A word-for-word copy of the lines below, starting at the line with "The image size is (504, 448)." and ending at the last one, is what you should give. Omit every picture.

[Given information]:
★ ★ ★ ★ ★

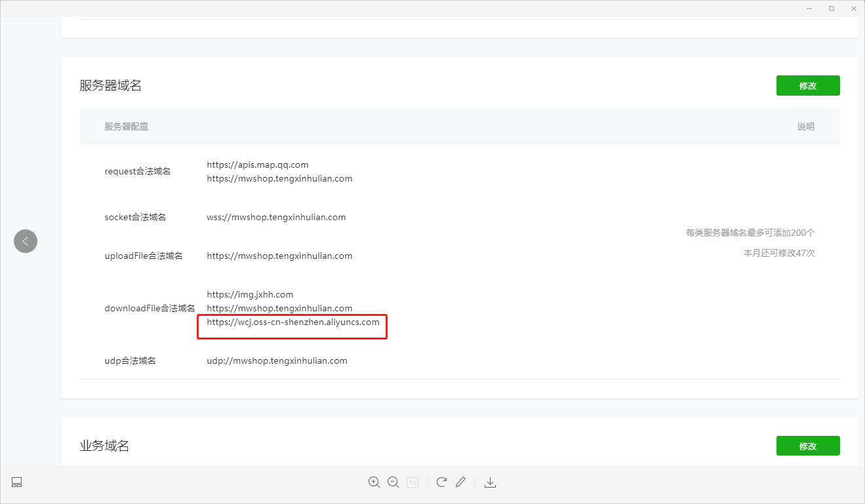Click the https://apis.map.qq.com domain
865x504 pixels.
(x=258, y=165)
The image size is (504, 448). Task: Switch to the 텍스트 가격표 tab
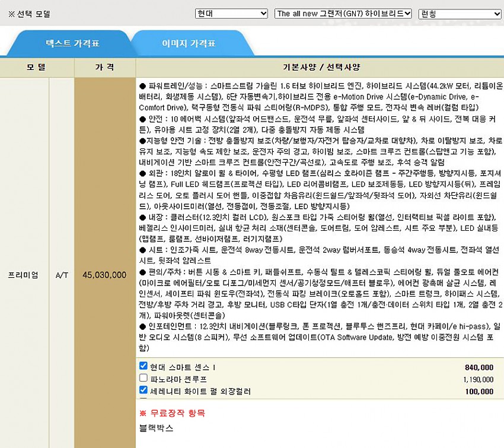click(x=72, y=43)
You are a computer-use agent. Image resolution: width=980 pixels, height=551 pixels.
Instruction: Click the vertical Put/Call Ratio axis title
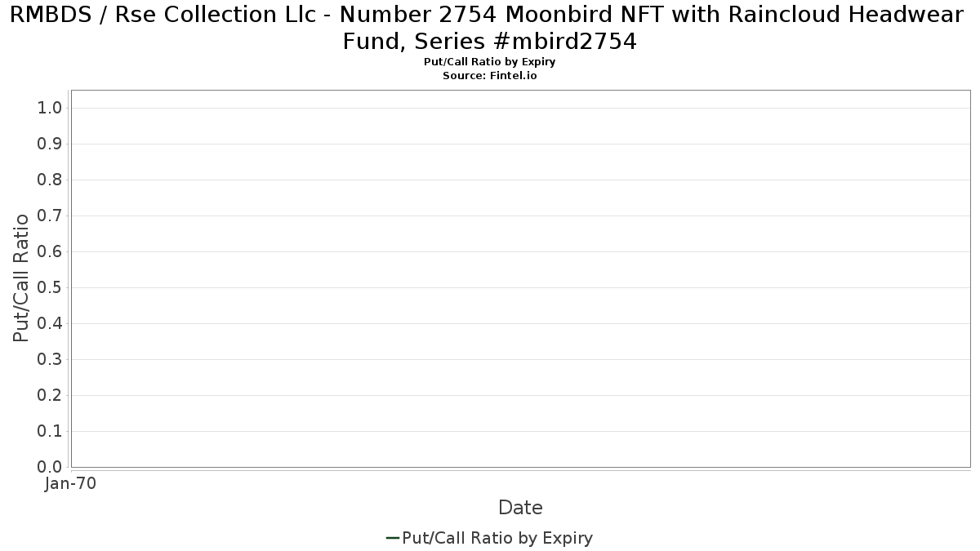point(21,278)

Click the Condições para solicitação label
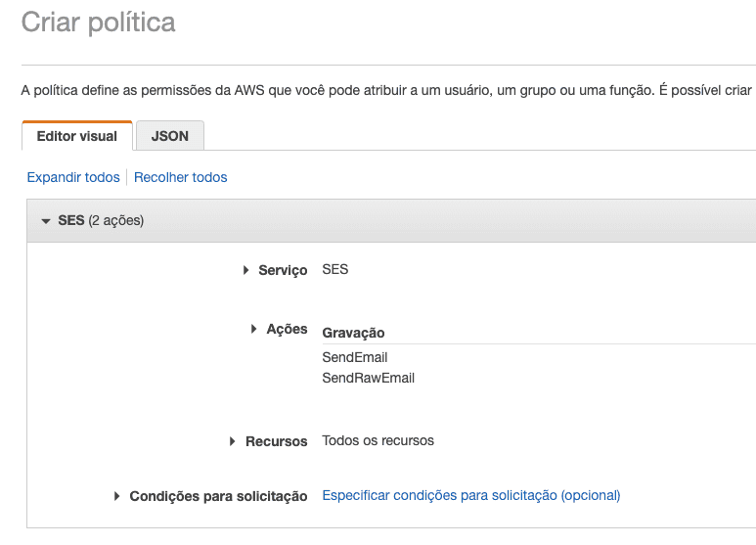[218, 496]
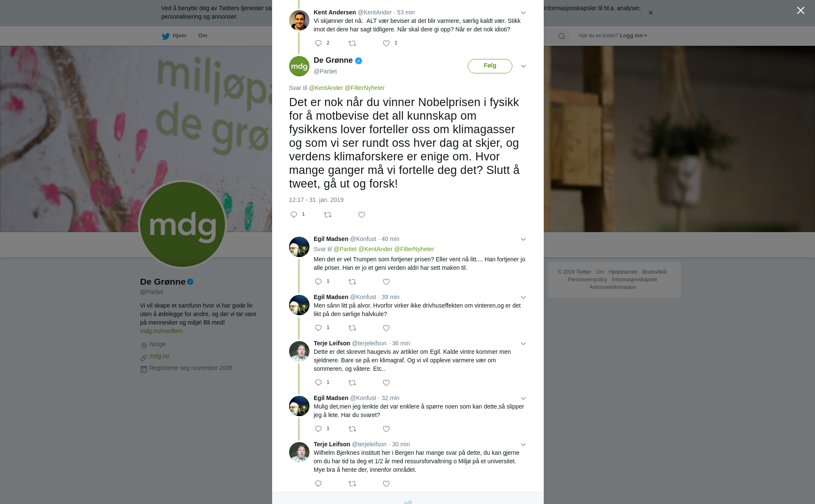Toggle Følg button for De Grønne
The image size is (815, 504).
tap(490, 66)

★ ★ ★ ★ ★

[Your response]:
The image size is (504, 448). Task: Switch to the 텍스트 가격표 tab
click(x=72, y=43)
You are a computer-use agent. Image resolution: width=980 pixels, height=551 pixels.
Instruction: Click the vertical Put/Call Ratio axis title
point(21,278)

Click the Condições para solicitação label
[218, 496]
Toggle Følg button for De Grønne
The image size is (815, 504).
tap(490, 66)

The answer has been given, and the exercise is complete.